Foram avaliados a idade na admissão, o diagnóstico pré-natal, a história familial, os sintomas iniciais e os resultados de exames realizados (ecocardiograma, ressonância magnética, tomografia computadorizada e/ou cateterismo cardíaco). Foram ainda coletados a data e a indicação de cirurgia, os achados intraoperatórios, o resultado do exame histopatológico, assim como as complicações imediatas no pós-operatório. Os resultados são apresentados de forma descritiva, procurando-se estabelecer uma relação entre as observações diagnósticas pré-operatórias, os achados intraoperatórios e a avaliação histopatológica.

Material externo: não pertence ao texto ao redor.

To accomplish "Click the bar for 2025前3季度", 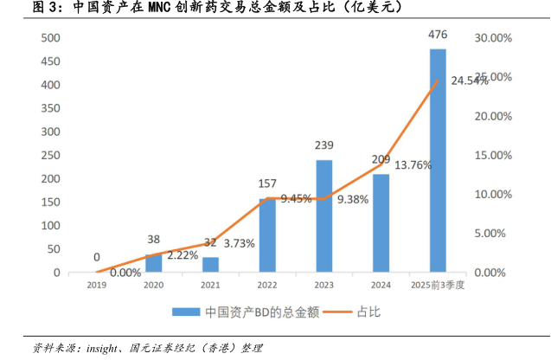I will tap(438, 161).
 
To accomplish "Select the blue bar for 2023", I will tap(324, 216).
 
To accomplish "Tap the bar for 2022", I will tap(267, 235).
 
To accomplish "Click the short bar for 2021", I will tap(210, 265).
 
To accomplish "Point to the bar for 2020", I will tap(153, 263).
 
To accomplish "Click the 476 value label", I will tap(438, 35).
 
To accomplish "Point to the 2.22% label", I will tap(183, 255).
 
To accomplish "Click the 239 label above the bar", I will tap(324, 145).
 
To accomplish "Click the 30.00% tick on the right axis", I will tap(494, 38).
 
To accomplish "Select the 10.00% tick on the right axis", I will tap(494, 195).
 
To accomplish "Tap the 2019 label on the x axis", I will tap(96, 285).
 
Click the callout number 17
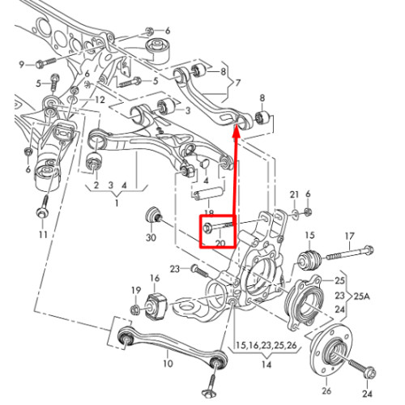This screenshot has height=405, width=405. pos(349,237)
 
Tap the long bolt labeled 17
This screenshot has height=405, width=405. pos(350,253)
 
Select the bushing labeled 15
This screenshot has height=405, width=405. pos(309,260)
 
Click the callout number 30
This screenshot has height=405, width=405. pos(151,237)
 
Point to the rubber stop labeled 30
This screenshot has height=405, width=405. pos(154,215)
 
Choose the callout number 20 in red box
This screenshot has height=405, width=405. pos(220,243)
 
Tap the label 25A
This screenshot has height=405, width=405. pos(361,296)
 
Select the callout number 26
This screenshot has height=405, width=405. pos(326,390)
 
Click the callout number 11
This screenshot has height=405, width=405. pos(43,235)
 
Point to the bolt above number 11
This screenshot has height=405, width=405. pos(43,207)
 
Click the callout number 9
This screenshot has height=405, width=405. pos(22,65)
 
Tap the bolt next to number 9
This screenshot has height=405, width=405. pos(45,63)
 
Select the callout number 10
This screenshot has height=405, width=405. pos(168,364)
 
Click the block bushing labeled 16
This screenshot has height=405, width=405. pos(156,307)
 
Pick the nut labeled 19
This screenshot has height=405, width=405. pos(134,309)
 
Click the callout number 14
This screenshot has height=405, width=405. pos(266,364)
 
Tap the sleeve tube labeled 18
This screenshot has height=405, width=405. pos(208,194)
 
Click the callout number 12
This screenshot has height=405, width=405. pos(100,100)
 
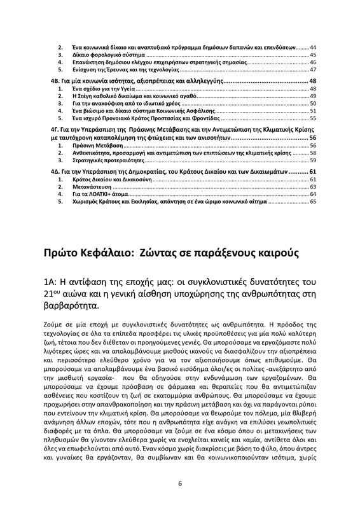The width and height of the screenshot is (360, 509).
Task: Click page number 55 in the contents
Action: point(313,118)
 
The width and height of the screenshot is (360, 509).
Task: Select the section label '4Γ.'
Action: point(55,129)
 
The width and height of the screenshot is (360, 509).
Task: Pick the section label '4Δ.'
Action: point(55,172)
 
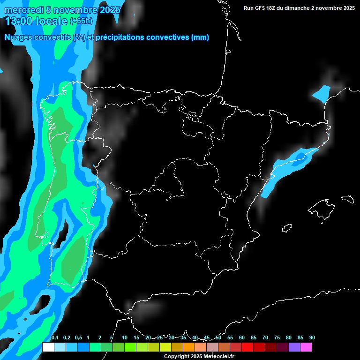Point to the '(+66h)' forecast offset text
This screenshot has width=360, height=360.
click(81, 21)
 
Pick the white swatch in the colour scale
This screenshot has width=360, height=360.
click(48, 347)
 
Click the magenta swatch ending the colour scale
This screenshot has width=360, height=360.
click(306, 347)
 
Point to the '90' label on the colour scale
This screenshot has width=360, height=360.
click(312, 338)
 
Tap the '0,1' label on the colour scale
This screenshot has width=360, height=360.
click(55, 338)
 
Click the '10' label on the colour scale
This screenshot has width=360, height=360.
click(124, 338)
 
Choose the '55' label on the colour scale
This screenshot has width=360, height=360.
click(230, 338)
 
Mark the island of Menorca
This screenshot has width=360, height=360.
click(348, 199)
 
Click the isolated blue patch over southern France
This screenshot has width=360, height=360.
click(322, 93)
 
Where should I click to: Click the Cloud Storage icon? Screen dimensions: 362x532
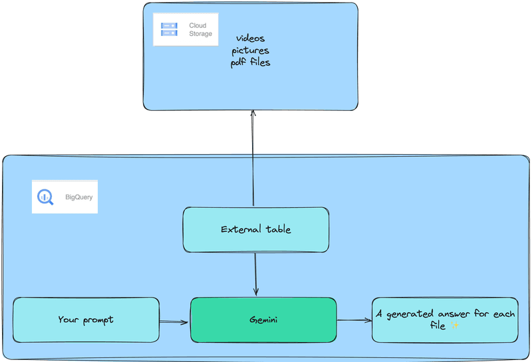169,29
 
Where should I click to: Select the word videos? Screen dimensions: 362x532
250,39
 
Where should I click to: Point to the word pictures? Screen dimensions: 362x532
250,50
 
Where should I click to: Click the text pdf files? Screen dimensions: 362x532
250,62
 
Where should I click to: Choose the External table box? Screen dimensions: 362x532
256,230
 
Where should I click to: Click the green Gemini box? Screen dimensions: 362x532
263,320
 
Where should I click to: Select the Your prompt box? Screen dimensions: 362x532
86,320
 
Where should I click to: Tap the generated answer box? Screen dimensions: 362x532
445,320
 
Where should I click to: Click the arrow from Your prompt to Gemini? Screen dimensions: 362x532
175,322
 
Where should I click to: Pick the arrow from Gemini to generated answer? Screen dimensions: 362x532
354,321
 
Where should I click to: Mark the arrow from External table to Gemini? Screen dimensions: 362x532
255,274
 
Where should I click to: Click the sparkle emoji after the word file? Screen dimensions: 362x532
456,326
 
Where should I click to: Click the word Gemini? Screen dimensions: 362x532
263,320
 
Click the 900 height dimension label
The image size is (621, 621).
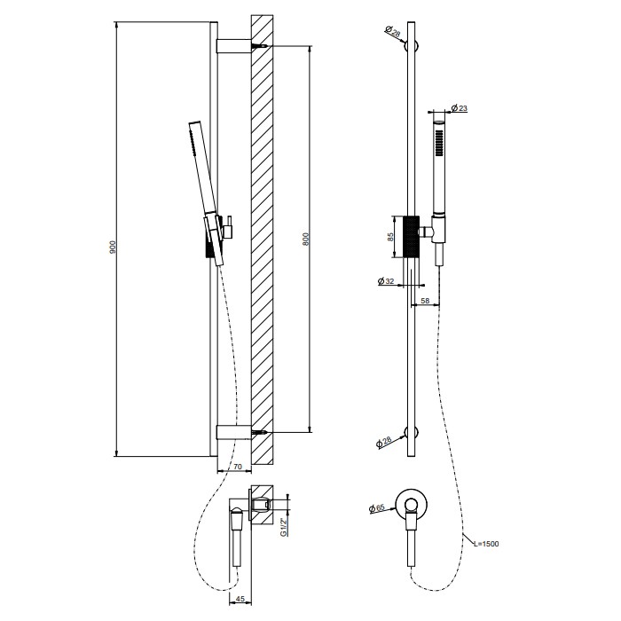(113, 248)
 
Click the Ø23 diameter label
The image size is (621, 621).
(459, 108)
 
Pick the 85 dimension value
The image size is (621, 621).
(388, 237)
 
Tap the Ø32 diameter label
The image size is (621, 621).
(386, 281)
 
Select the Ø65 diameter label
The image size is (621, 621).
(377, 508)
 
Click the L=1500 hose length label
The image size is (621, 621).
(483, 542)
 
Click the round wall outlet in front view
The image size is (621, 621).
(409, 506)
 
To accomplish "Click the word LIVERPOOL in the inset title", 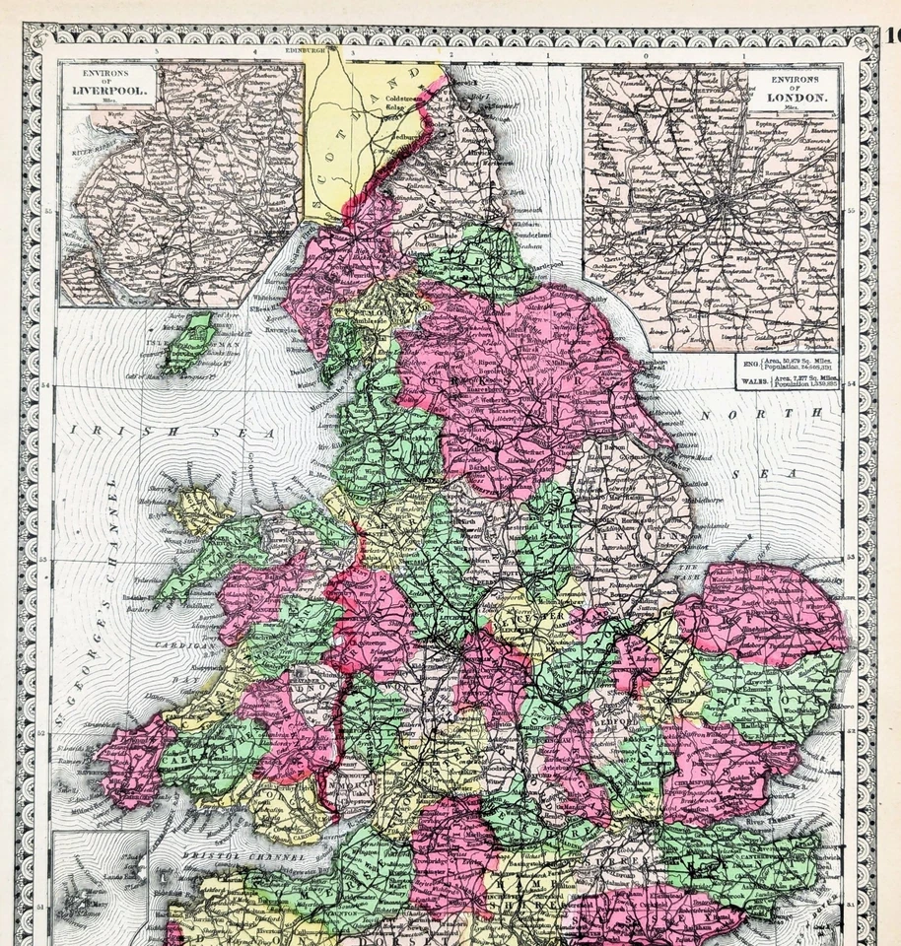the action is [109, 97].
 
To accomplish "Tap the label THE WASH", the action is [694, 571].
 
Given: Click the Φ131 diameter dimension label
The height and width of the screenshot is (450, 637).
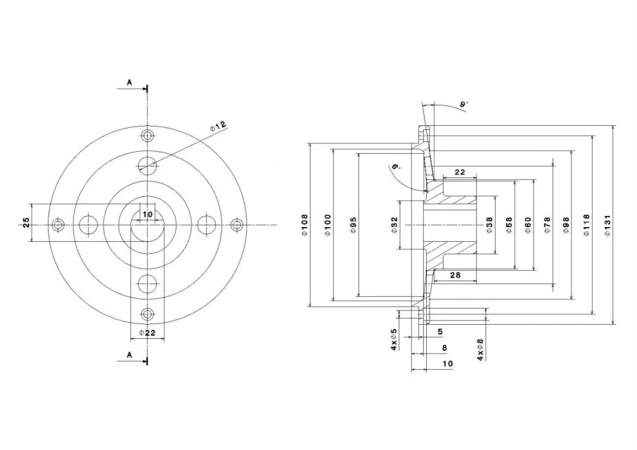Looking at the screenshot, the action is [x=607, y=226].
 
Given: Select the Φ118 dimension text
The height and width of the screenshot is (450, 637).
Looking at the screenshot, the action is [x=586, y=226].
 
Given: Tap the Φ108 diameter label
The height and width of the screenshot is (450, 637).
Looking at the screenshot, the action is [x=305, y=225].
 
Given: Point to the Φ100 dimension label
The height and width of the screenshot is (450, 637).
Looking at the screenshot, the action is [x=328, y=225].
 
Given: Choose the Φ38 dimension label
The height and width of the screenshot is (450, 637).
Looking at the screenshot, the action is [x=489, y=225].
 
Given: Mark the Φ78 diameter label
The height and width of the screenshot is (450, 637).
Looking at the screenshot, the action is [x=547, y=225].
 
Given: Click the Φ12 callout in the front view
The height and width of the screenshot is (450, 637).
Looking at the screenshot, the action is [x=218, y=126].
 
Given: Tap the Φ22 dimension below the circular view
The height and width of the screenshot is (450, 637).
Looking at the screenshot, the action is [x=147, y=333].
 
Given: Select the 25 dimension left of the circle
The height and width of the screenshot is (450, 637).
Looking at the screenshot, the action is [x=26, y=223].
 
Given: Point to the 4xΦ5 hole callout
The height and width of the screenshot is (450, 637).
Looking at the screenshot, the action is [x=394, y=340].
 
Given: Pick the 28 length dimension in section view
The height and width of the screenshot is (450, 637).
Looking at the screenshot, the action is [x=456, y=275].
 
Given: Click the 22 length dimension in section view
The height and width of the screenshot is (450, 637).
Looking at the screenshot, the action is [x=459, y=172].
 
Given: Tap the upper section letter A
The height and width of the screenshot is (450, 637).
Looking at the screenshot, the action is [x=129, y=82].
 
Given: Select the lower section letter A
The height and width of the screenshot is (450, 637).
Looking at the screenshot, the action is [x=129, y=355].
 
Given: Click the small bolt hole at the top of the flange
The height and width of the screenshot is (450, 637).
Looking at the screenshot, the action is [x=147, y=136].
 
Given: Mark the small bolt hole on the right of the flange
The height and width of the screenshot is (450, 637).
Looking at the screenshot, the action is [x=236, y=224].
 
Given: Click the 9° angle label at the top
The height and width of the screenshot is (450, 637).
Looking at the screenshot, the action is [x=463, y=104].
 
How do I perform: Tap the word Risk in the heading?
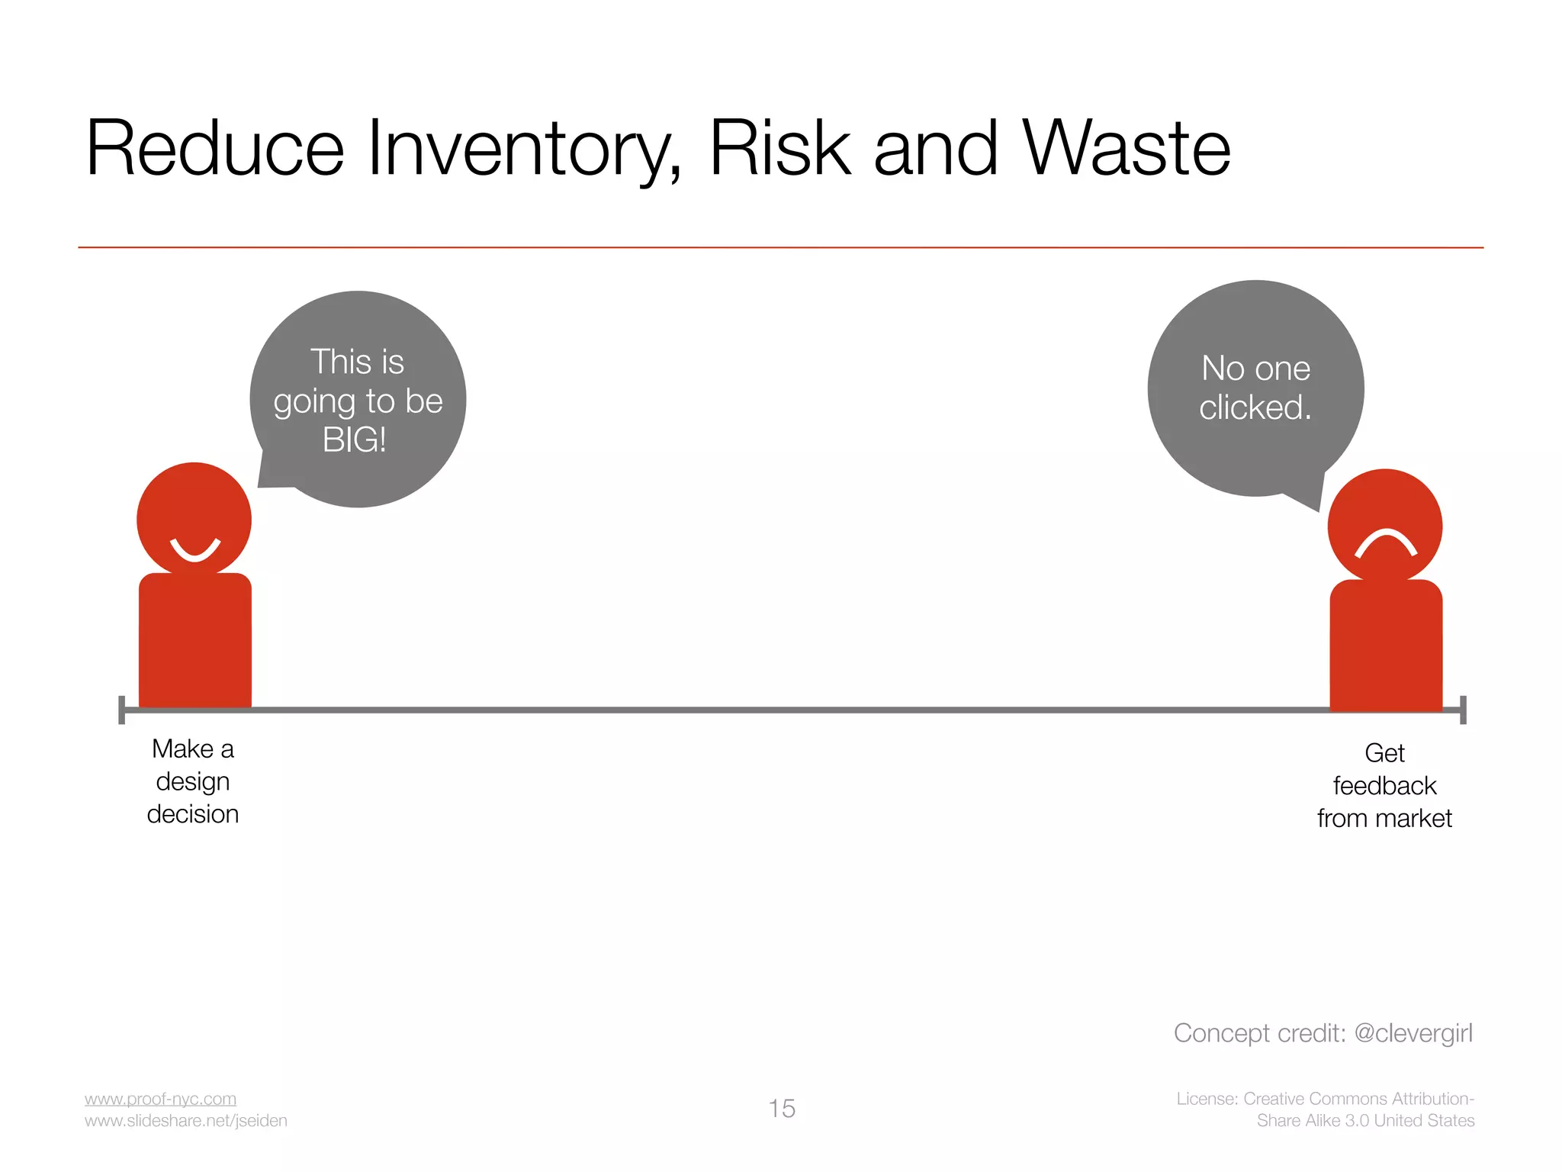coord(779,149)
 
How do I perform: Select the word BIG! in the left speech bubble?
coord(355,440)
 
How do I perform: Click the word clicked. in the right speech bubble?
coord(1255,407)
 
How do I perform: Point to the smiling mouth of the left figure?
coord(195,549)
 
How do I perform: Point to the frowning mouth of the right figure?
coord(1385,543)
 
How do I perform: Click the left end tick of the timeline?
coord(122,710)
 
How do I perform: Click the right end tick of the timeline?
coord(1463,710)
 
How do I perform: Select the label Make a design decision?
coord(193,781)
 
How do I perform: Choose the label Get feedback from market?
coord(1384,786)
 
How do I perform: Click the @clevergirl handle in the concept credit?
coord(1413,1033)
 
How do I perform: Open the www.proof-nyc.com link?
coord(160,1099)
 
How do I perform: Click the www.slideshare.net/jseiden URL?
coord(186,1121)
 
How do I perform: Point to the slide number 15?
coord(782,1109)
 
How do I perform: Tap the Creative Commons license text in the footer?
coord(1326,1109)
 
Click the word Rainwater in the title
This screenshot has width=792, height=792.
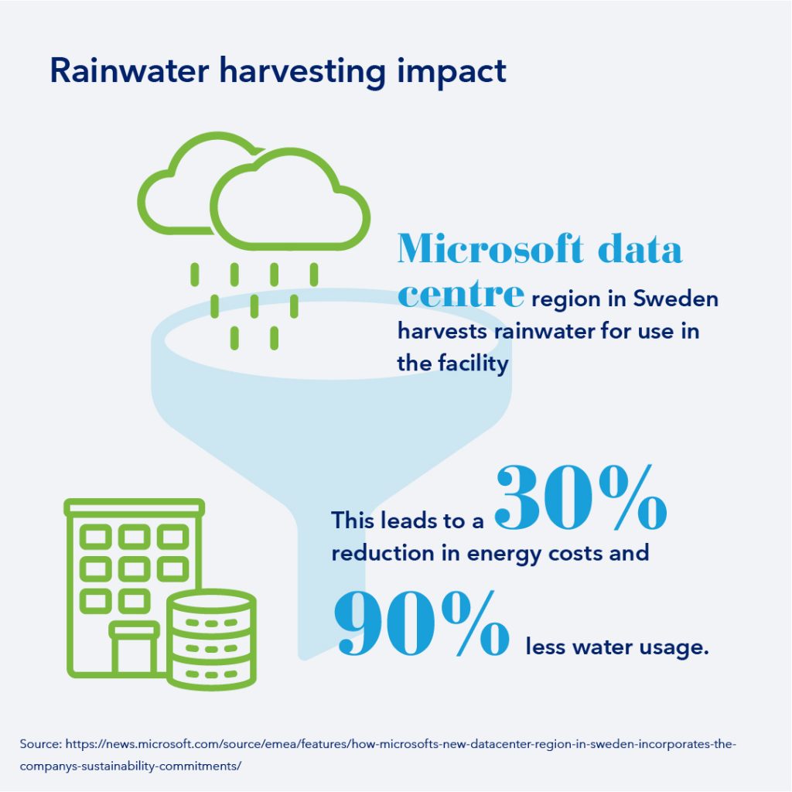(x=129, y=70)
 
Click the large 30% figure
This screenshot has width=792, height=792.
(x=581, y=497)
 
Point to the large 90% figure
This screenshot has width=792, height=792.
(x=422, y=623)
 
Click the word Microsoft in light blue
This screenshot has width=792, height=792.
(x=490, y=248)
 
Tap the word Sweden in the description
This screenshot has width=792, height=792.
(x=675, y=299)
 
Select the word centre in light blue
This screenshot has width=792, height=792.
(x=461, y=293)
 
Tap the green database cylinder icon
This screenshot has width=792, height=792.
(x=212, y=639)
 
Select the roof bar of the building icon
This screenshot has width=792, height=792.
(x=135, y=507)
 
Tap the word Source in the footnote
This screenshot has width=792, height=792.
(x=40, y=744)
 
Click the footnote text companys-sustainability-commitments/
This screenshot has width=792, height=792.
(x=130, y=766)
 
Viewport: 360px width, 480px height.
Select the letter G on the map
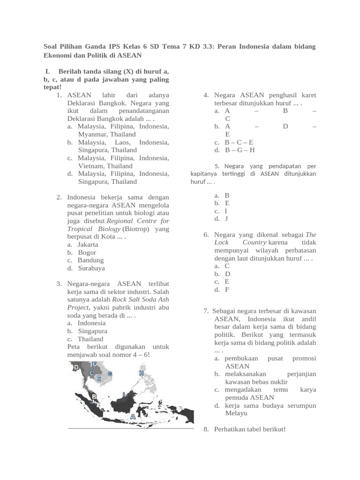[x=110, y=374]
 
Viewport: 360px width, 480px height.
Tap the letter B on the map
[x=94, y=397]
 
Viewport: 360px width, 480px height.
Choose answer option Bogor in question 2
[x=87, y=252]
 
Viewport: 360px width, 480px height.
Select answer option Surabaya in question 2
[x=91, y=268]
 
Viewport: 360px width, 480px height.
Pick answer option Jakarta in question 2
[x=88, y=244]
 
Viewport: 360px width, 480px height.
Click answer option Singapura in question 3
[x=92, y=331]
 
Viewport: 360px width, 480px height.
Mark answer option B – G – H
[x=240, y=150]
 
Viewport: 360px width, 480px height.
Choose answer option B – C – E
[x=239, y=142]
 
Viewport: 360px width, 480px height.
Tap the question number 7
[x=206, y=311]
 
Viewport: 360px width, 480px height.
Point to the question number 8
[x=206, y=429]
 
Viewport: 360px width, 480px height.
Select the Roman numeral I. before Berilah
[x=47, y=71]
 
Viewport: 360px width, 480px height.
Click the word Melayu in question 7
[x=236, y=413]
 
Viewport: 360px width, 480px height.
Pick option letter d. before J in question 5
[x=217, y=218]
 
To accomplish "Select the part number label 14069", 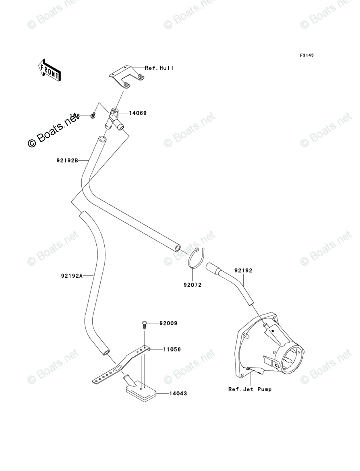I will (137, 113).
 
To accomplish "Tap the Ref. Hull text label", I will (159, 68).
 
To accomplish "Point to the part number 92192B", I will (67, 160).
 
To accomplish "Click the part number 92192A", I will (72, 276).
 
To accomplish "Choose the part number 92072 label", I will (192, 285).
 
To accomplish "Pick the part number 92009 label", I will (168, 323).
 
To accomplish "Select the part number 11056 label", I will (172, 349).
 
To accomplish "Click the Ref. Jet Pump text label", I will (250, 389).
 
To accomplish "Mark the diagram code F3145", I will (306, 55).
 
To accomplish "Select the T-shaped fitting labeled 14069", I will (114, 120).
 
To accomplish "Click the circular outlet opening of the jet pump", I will (290, 357).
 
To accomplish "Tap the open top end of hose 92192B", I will (102, 140).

De uma maneira geral, a circulação extracorpórea foi realizada com canulação de aorta, duas cavas e clampeamento da aorta, a proteção miocárdica foi feita com solução de St. Thomas (2 mL da solução de St. Thomas para cada 100 mL de sangue, sendo infundido 20 mL/kg na primeira infusão; 1 mL para cada 100 mL de sangue, sendo 10 mL/kg a partir da segunda infusão, para crianças até 40 kg. Para os demais pacientes, 1 mL para cada 100 mL de sangue, sendo 10 mL / kg) e a via de acesso utilizada foi a esternotomia mediana.

Resultados

No período entre janeiro de 1983 e dezembro de 2011, 18 pacientes com diagnóstico de tumor cardíaco primário foram orientados para tratamento cirúrgico, em vista das características locais e/ou manifestações clínicas associadas. A idade dos pacientes, na ocasião da admissão, variou entre um dia a 12 anos e 4 meses, com mediana de 18 dias, e 78% dos pacientes apresentavam idade igual ou inferior a 5 meses. Dentre os 18 pacientes, 9 eram do sexo feminino. Os dados individuais encontram-se dispostos na tabela 1.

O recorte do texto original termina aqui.